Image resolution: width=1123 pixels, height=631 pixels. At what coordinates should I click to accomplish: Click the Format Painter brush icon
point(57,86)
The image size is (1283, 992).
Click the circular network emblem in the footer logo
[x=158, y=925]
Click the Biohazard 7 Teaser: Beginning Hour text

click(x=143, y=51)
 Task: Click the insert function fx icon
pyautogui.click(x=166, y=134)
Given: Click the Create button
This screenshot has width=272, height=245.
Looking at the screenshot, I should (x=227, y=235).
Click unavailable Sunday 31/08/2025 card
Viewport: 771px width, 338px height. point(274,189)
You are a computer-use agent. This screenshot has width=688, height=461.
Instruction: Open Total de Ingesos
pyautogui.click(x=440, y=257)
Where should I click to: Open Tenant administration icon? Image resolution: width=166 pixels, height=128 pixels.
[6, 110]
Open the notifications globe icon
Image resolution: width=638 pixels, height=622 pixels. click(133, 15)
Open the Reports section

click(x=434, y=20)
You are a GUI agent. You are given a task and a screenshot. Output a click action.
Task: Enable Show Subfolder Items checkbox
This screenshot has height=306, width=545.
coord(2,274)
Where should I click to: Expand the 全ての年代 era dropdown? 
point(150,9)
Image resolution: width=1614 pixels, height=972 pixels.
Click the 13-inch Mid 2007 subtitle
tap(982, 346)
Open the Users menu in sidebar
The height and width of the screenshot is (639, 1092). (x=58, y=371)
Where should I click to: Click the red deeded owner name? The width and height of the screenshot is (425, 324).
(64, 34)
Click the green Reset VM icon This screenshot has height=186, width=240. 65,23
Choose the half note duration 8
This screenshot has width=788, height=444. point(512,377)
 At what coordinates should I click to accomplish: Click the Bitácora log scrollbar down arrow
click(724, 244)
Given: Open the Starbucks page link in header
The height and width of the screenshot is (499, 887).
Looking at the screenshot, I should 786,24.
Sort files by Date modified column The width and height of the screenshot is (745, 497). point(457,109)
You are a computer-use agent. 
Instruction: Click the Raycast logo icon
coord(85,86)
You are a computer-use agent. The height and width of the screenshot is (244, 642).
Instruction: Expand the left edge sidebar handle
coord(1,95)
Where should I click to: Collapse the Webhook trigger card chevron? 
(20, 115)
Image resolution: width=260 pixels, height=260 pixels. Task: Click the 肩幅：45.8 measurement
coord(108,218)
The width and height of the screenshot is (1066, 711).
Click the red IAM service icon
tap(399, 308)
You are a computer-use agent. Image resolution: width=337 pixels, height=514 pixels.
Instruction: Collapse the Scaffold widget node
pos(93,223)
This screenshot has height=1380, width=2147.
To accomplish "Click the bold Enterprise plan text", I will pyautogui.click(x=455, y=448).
========================================
__Requirement__
Rewrite the rows as a numbered list, leaving out blank lines, starting with the line containing "You are a computer-use agent. The" and running through the last row, both ends included.

__Complete answer__
1. You are a computer-use agent. The height and width of the screenshot is (244, 642).
2. Instruction: Expand the left edge sidebar handle
3. coord(1,95)
4. Where should I click to: Collapse the Webhook trigger card chevron? 
5. (20, 115)
6. Image resolution: width=260 pixels, height=260 pixels. Task: Click the 肩幅：45.8 measurement
7. coord(108,218)
8. The width and height of the screenshot is (1066, 711).
9. Click the red IAM service icon
10. tap(399, 308)
11. You are a computer-use agent. Image resolution: width=337 pixels, height=514 pixels.
12. Instruction: Collapse the Scaffold widget node
13. pos(93,223)
14. This screenshot has height=1380, width=2147.
15. To accomplish "Click the bold Enterprise plan text", I will pyautogui.click(x=455, y=448).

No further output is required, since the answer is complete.